Çıralı köyüne vardığınızda, karşınıza hem mitolojinin hem de doğanın sihirli bir bileşimi çıkar: Yanartaş.
Binlerce yıldır sönmeyen bu doğal alevler, yeryüzünün en ilginç doğa olaylarından biridir.
Dağ yamaçlarından sızan metan gazının oksijenle birleşmesi sonucu oluşan bu alevler, antik dönemlerden beri hiç sönmemiştir. Gündüzleri küçük alevler gibi görünürken, gece karanlığında gökyüzüyle yarışan bir ışık şölenine dönüşür.
Homeros’un İlyada destanında anlatılan Chimera efsanesi, buranın büyüsünü yüzyıllardır yaşatır.
Efsaneye göre, ateş kusan canavar Chimera bu dağın altına hapsedilmiş ve öfkesiyle binlerce yıldır bu alevleri saçmaktadır.
Antik çağ denizcileri bu alevleri denizden görür, onları “ölümsüz ateş” olarak adlandırır ve yönlerini bulmak için kullanırlardı.
Bugün Yanartaş’a çıkan taş patika, doğa yürüyüşü severler için kısa ama etkileyici bir rota sunar.
Zirveye vardığınızda, sessizlik içinde taşların arasından çıkan turuncu alevler size adeta başka bir dünyadaymış hissi verir.
Eğer gece ziyaret ederseniz, gökyüzünde yıldızlarla yarışan bu alevlerin büyüsüne kapılmamanız mümkün değildir.

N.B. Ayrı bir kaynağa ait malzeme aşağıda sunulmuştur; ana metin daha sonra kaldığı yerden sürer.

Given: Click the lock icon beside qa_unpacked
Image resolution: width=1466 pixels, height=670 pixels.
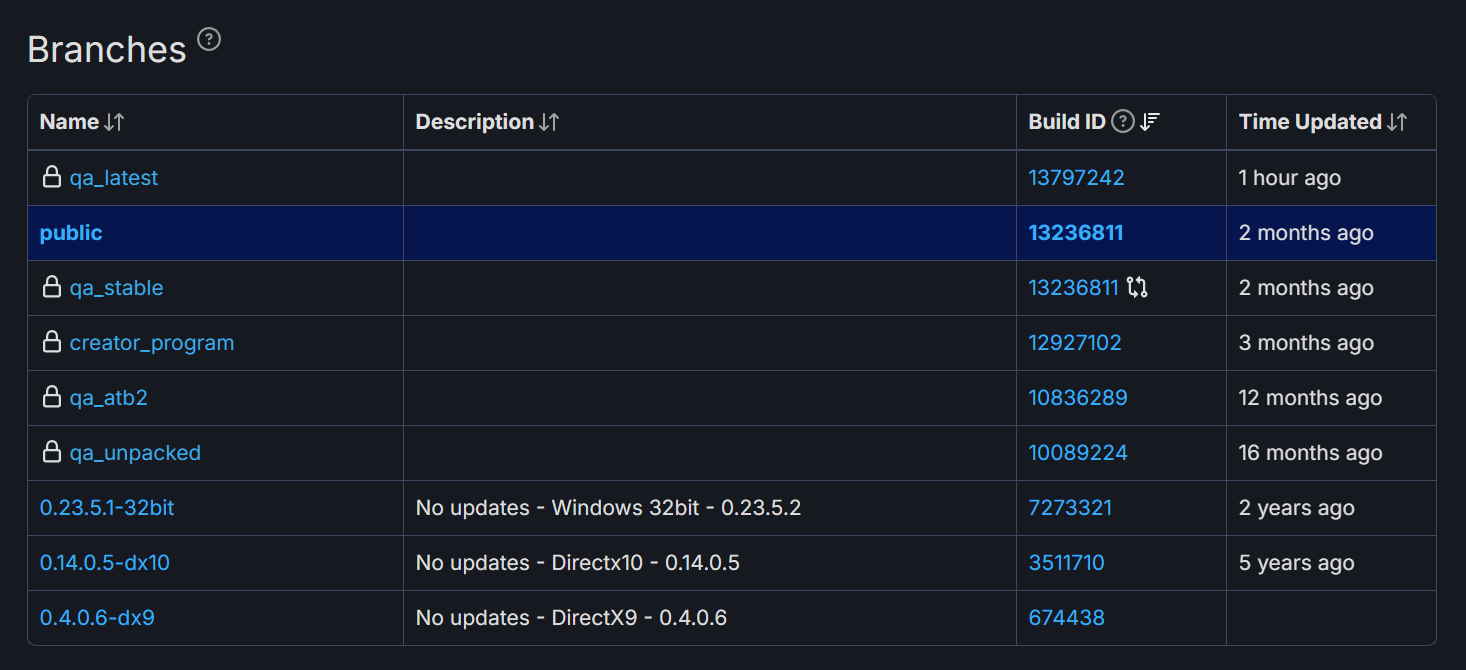Looking at the screenshot, I should click(51, 453).
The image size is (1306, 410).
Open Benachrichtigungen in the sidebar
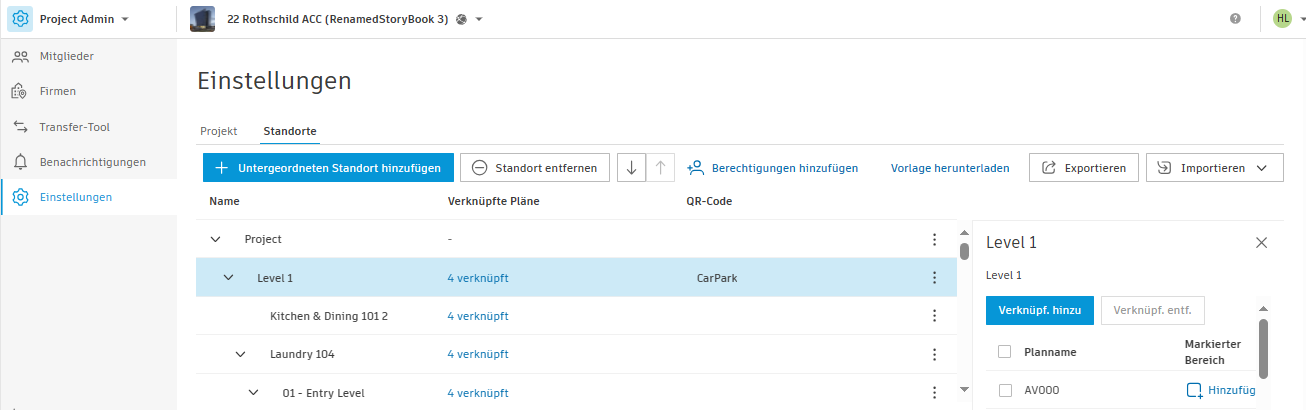click(x=92, y=162)
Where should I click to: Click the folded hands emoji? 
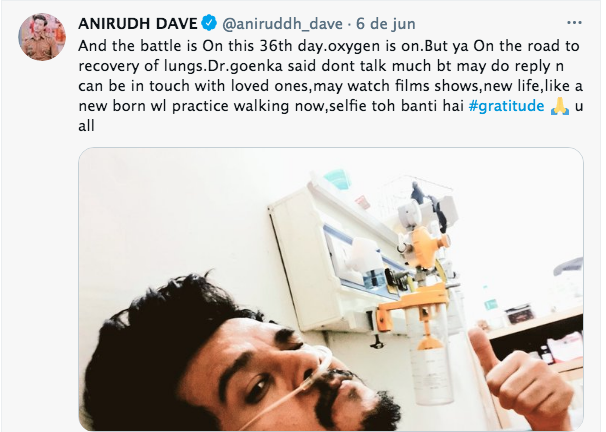point(559,106)
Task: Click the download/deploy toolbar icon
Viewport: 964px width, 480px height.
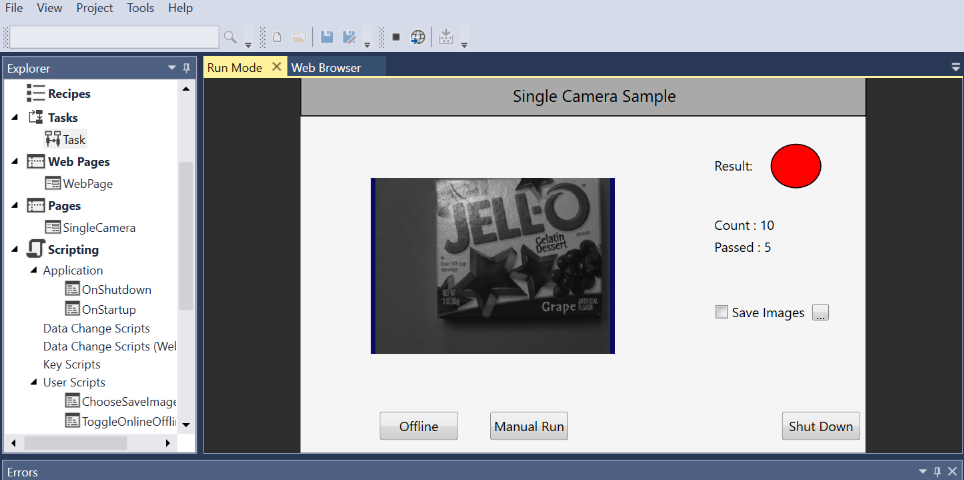Action: pos(446,37)
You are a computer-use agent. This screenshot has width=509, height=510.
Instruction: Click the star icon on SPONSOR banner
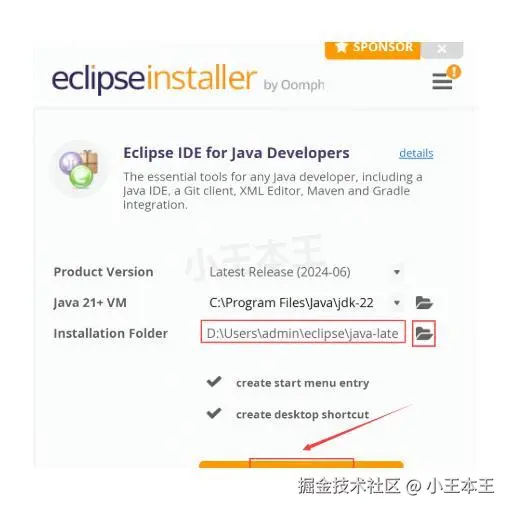(341, 47)
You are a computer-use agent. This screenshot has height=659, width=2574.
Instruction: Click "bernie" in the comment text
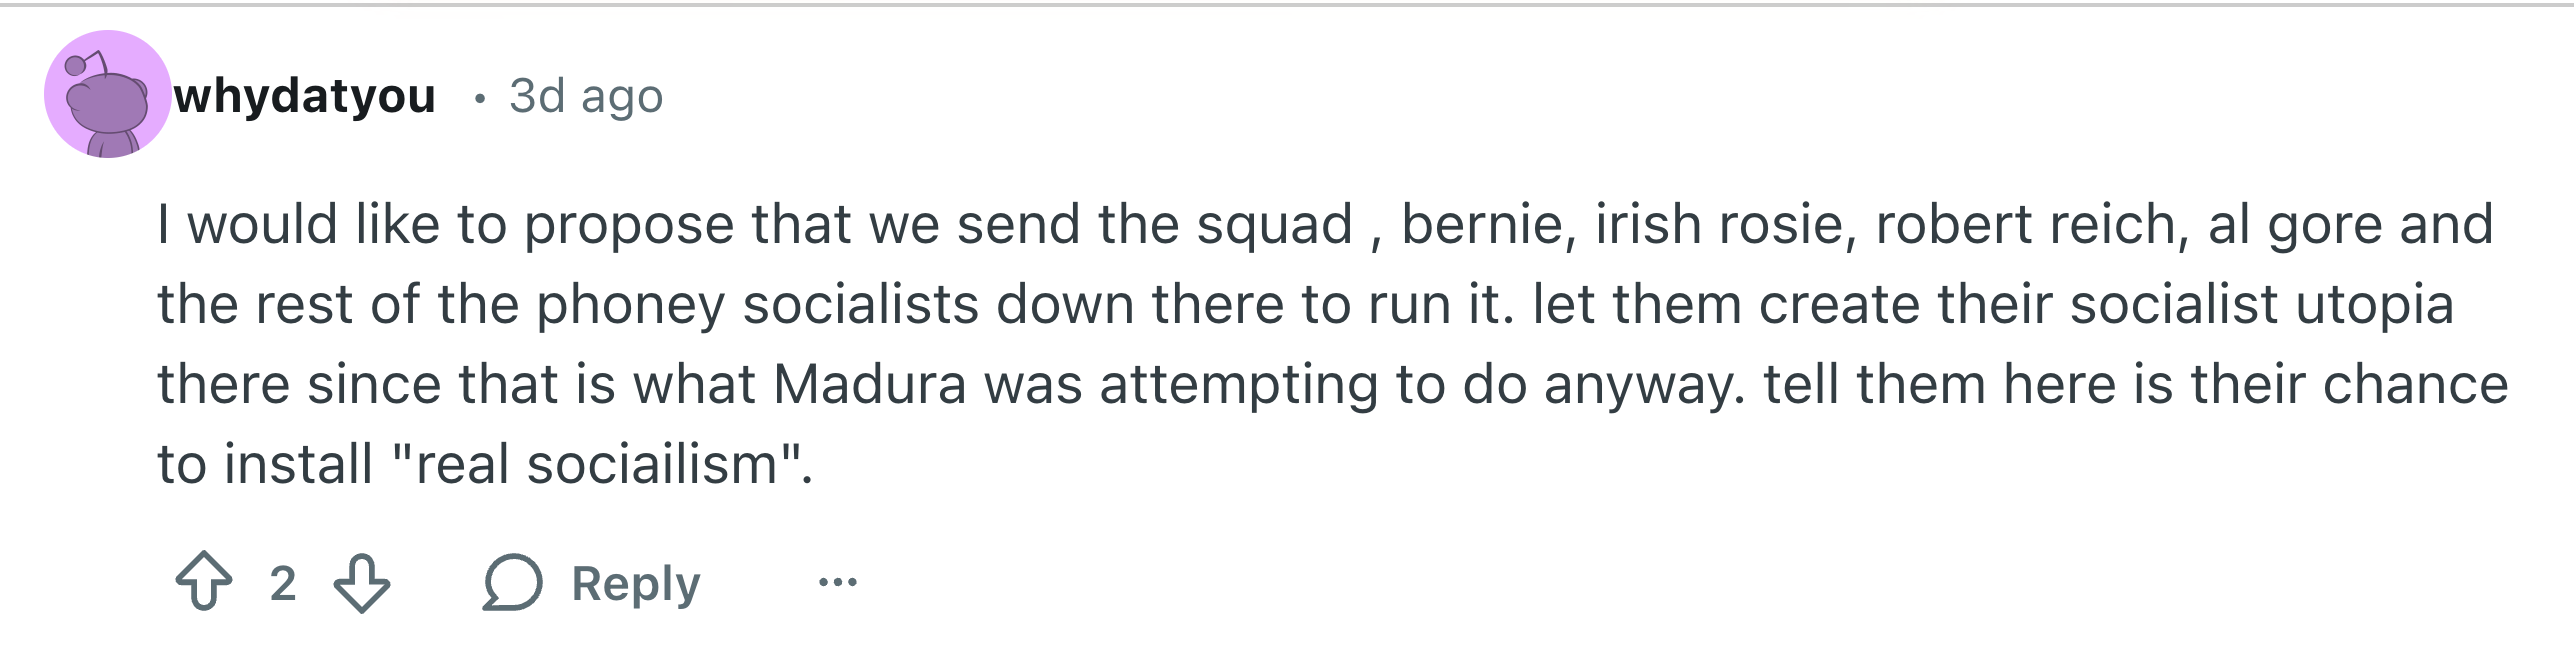(x=1480, y=224)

Aşağıda uzanan Çıralı Sahili ise doğanın en saf hâlini sergiler.
Burada caretta carettaların yumurtlama alanları bulunur; sahil boyunca insan elinin değmediği doğallık hâkimdir. Gündüzleri denizden gelen serin rüzgar, geceleri Yanartaş’ın sıcak nefesiyle birleşir.

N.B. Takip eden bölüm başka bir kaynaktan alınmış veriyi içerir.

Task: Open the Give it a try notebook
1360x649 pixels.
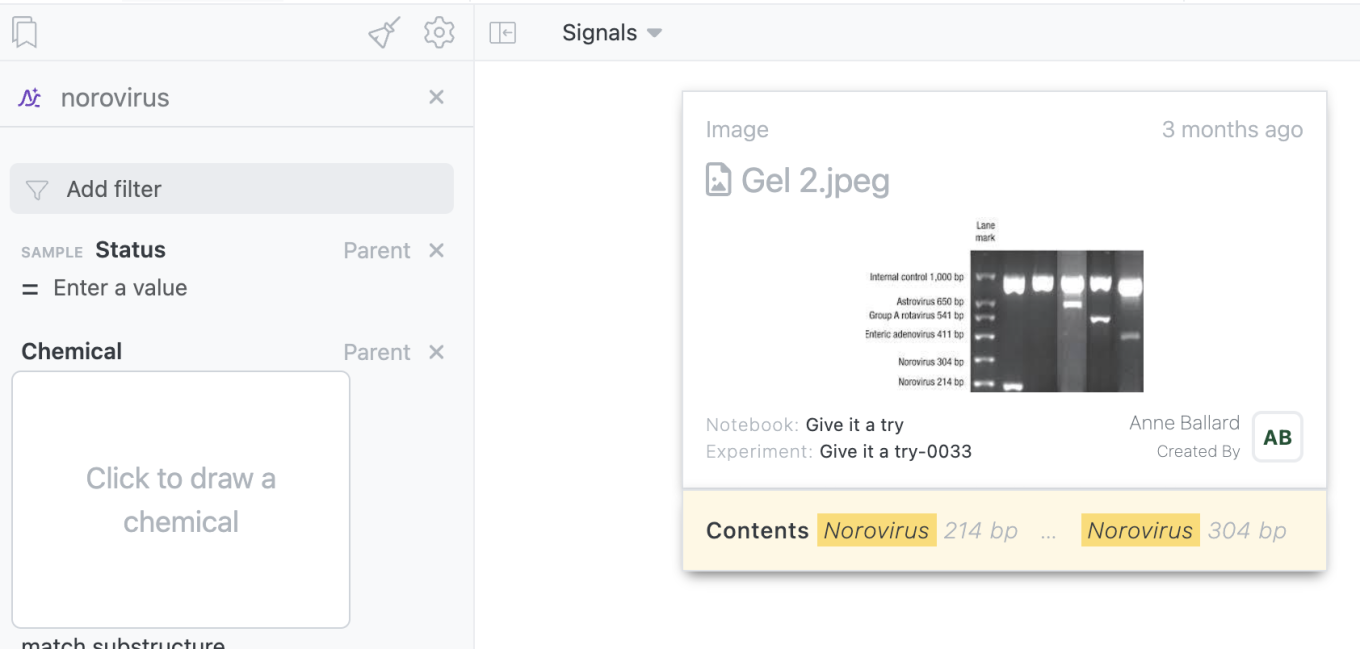Action: click(854, 425)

Bu bölgede her adım, hem doğanın gücüne hem de efsanelerin ölümsüzlüğüne tanıklık etmenin bir yoludur.
Çıralı – Yanartaş, bir doğa harikasından çok daha fazlasıdır;
burası, mitolojinin kalbinde yanan ateşin hâlâ insan ruhuna dokunduğu yerdir.